**Extrait choisi:**
★ ★ ★ ★ ★ ★ ★

La première partie est globalement nettement supérieure à la représentation du 14. Les timbres orchestraux sont extrêmement mieux fondus, les bois et les cuivres ont des couleurs beaucoup plus justes et cohérentes. La supériorité sur un orchestre moderne, qui sonnera toujours soit trop rond soit trop clinquant dans cette Prise de Troie, apparaît enfin.
L'intensité dramatique est telle que l'on oublie la scénographie assez pauvre. à les revoir, miroirs et escaliers ne sont effectivement pas passionnants ! Par contre, le jeu de projections de la seconde partie gagne en force quand on entre plus profondément dans une musique dont on connaît et attend chaque passage.
C'est alors aussi que l'on apprécie le talent de Berlioz pour "tuiler" son opéra, en introduisant progressivement chaque séquence suivante avant la fin de celle en cours, d'abord par un timbre instrumental puis par un motif mélodique ou un rythme, jusqu'à ce que la séquence nouvelle naisse comme organiquement de celle qui la précède !
Certes, on notait encore ce soir quelques chutes de tension : la scène de l'acte III entre Didon et Anna, celle ensuite entre Didon et Narbal... Berlioz n'a pour ces scènes aucune idée particulière, aucun de ces motifs si envoûtants dont son opéra regorge... et Yannis Kokkos n'a rien trouvé non plus pour rendre ces scènes plus intimistes (dans le temps on les aurait jouées tout simplement devant le rideau !), ni John Eliot Gardiner pour les jouer plus "chambriste".
Seule fausse note (avec le costume d'entrée de Didon, sorte de tunique-pantalon d'une royauté toute maoïste), les fusils puis les treillis modernes choquent toujours, tant on peut être pris par l'action au point de se croire transporté à Troie avant de les voir apparaître ! Certes, guerres et guerriers sont de tout temps, mais ils l'auraient été aussi bien avec des lances et des épées.

★ ★ ★ ★ ★ ★ ★

**Extrait de données:**
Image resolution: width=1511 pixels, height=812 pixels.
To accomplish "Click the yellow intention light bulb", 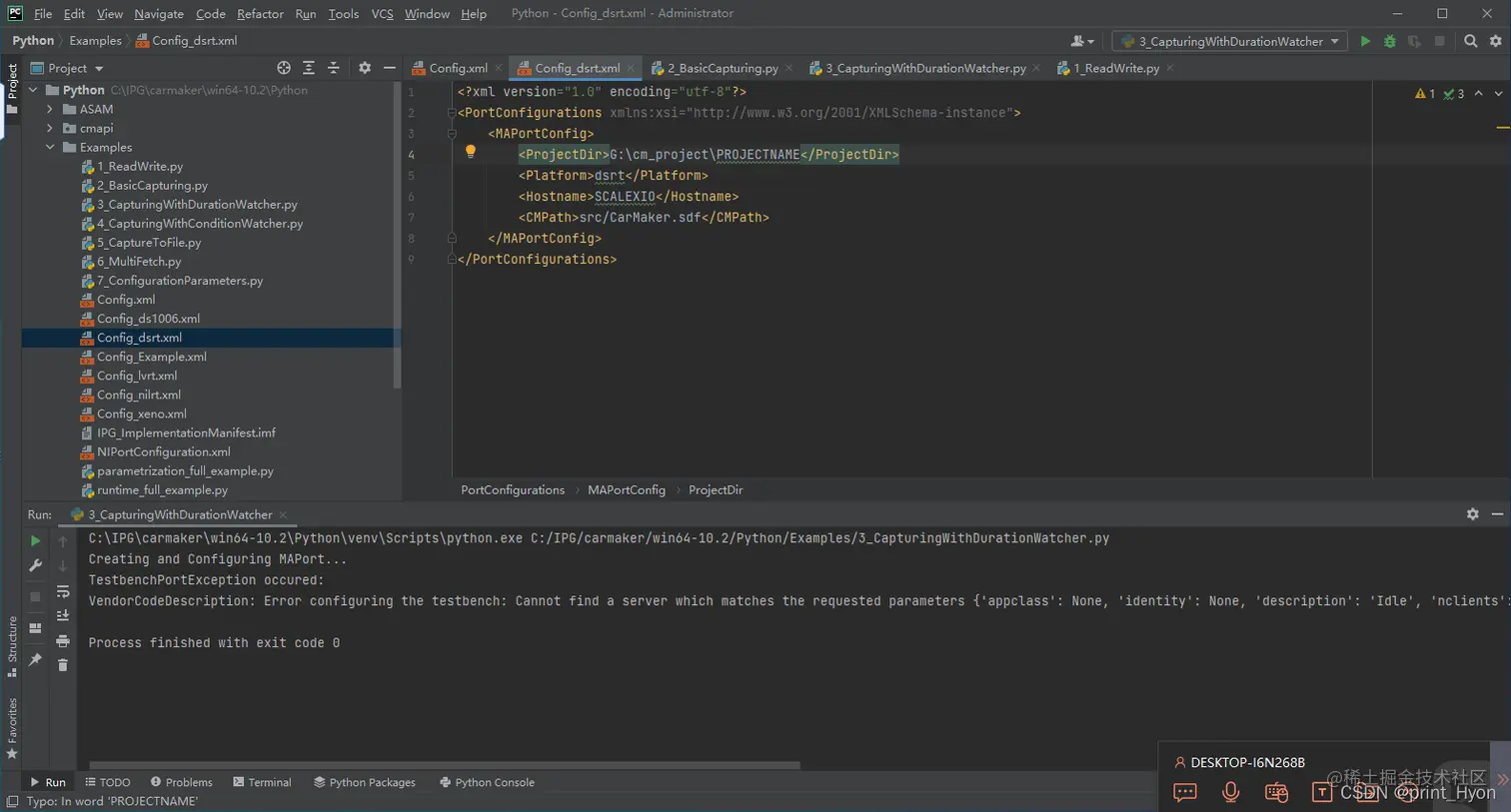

★ ★ ★ ★ ★ ★ ★

**Actions requises:**
[a] Expliquez en une à trois phrases pourquoi, selon la critique de l'opéra de Berlioz, les fusils et les treillis modernes choquent.
[b] Poursuivez la critique de l'opéra de Berlioz à partir de l'endroit où elle s'arrête.

**Résultats attendus:**
[a] Ils choquent parce que l'action peut captiver au point qu'on se croit transporté à Troie avant de les voir apparaître. Le texte ajoute que, si guerres et guerriers sont de tout temps, ils l'auraient été tout aussi bien avec des lances et des épées.

[b]
Aussi étrangement que le 14, Susan Graham ne trouve pas ses marques avant l'arrivée d'Ascagne, comme si elle n'entrait pas dans son personnage tant qu'il est heureux. Son apparence est d'ailleurs fort peu royale quand tout va bien, on imagine plutôt une nouvelle prieure des Dialogues des Carmélites de Poulenc, un peu "bonne femme". Sa voix semble toucher ses limites et se chercher, ou simplement chercher à se chauffer, le 14 dans une émission un peu serrée et latérale, ce soir dans une émission trop couverte dans le médium. Mais comme le 14, dès qu'elle trouve la bonne impédance de sa voix, la relie à socit simultanément s'engage dans son personnage, elle est fabuleuse jusqu'à la fin ! Ses "non" et ses "ah" en plaintes viscérales donnent la chair de poule et les larmes aux yeux !
Anna Caterina Antonacci est encore plus fabuleuse que le 14. Ce rôle semble pouvoir ouvrir de nouvelles perspectives à sa carrière, même si on peut se demander si cet enrichissement du médium à la Callas (dont elle rappelle du coup le timbre) ne sera pas à terme fatigant.
Même Hugh Smith chante ce soir de manière moins hachée, quoiqu'il donne toujours l'impression de doubler son propre play-back dans un film muet mélodramatique, ou de vouloir apprendre à chanter par l'exemple à un ours polaire sourd-muet. Il trouve surtout une émission mezza voce en voix mixte qui lui permet de rendre justice au sublime duo nocturne avec Didon. (Avant de se remettre à crier juste après, dommage !)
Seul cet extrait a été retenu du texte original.